(Your assignment) Whatever lies between the line that holds "The image size is (322, 240)." and the final line of the records below, both included, should be repeated exactly; leave out the pictures and add nothing.

--- Dataset content Enclosed Below ---

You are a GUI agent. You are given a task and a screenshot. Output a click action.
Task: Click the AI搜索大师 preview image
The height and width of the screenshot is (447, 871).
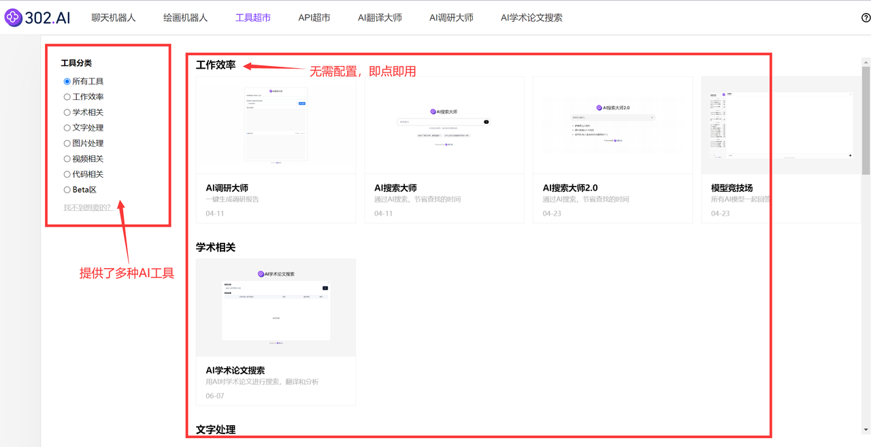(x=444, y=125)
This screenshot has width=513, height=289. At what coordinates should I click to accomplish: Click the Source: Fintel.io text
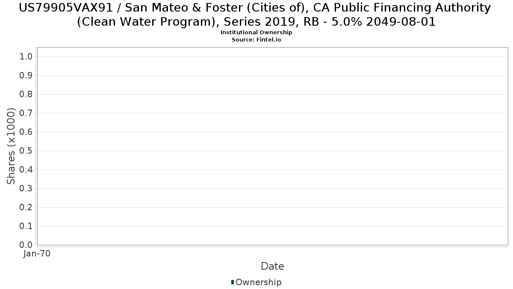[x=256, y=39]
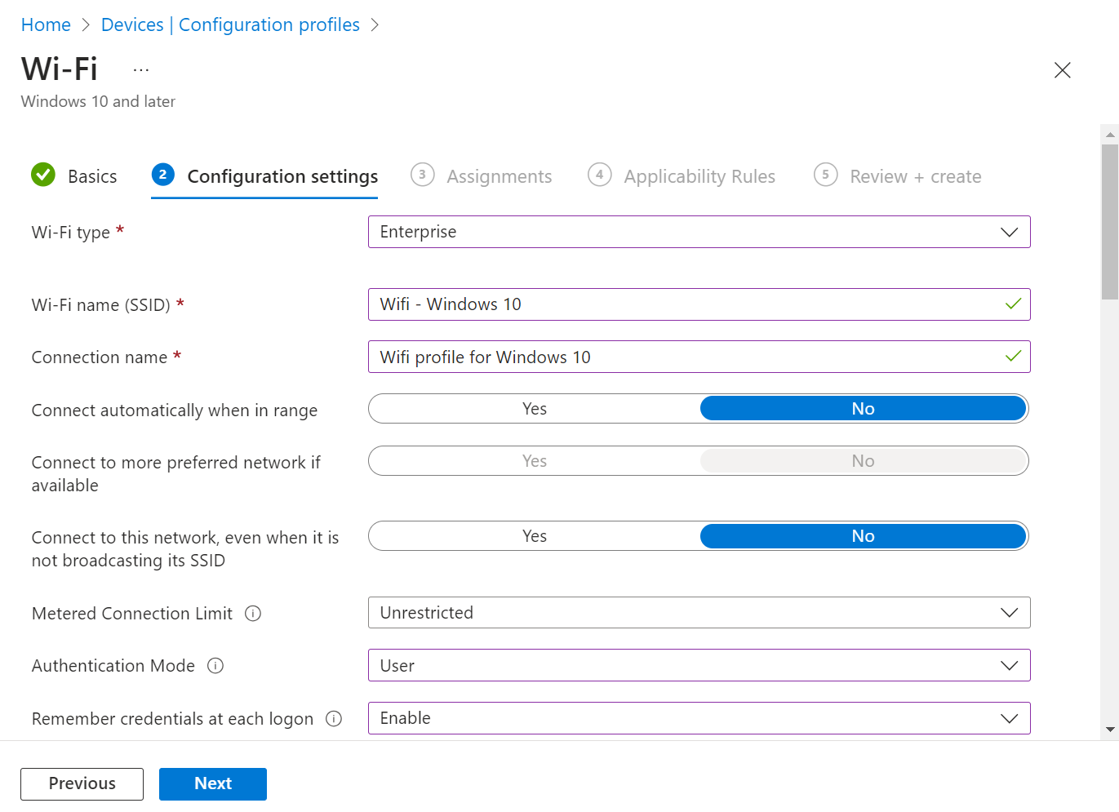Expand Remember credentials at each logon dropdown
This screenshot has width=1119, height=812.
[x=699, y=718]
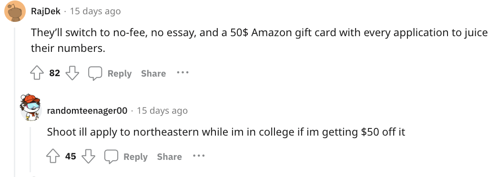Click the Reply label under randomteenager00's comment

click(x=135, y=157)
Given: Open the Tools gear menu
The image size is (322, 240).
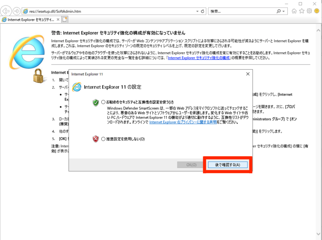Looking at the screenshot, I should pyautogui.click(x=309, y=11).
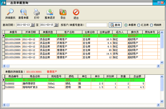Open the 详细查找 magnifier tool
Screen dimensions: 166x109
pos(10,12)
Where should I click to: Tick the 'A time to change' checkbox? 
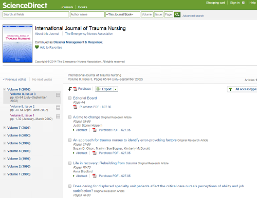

--- End of Enclosed Dataset content ---

(Final answer)
The image size is (322, 240).
Looking at the screenshot, I should pyautogui.click(x=309, y=11).
Open the 详细查找 magnifier tool
Screen dimensions: 166x109
pos(10,12)
Where should I click to: Tick the 'A time to change' checkbox? 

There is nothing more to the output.